TASK GOAL =
One part of the entries below is wanted: the lines from the one containing "You are a GUI" through the one containing "Task: Open the 受験生の方 tab". Write those out exactly and nothing else.

PROVIDED DATA =
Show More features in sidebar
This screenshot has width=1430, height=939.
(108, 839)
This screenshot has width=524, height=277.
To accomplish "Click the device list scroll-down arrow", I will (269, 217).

* * *

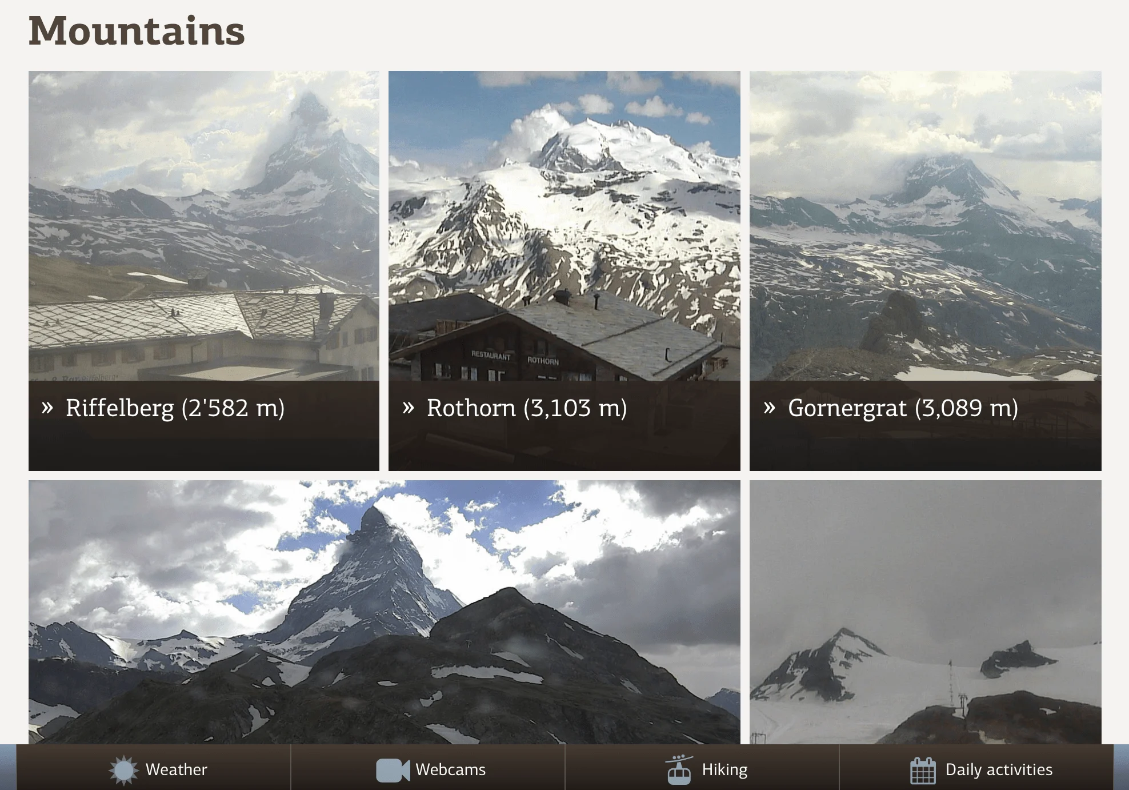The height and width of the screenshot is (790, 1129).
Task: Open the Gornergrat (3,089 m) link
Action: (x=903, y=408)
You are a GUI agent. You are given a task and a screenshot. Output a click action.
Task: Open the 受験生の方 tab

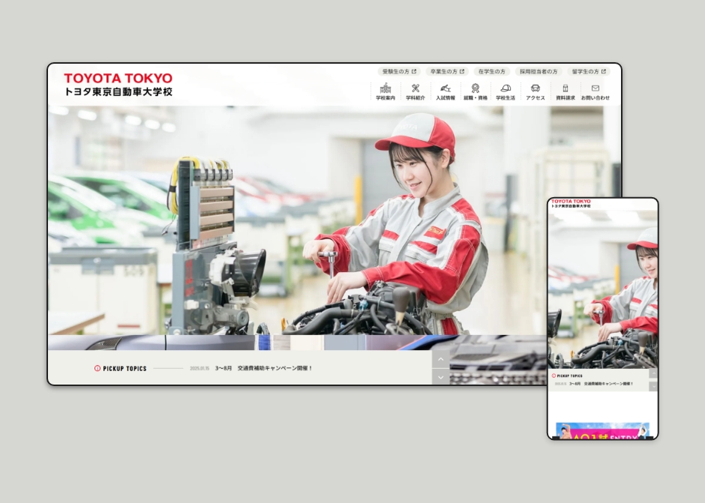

OUTPUT OF THE TASK =
You are a GUI agent. You are given a task and a screenshot. Output a click action.
Task: Open the 受験生の方 tab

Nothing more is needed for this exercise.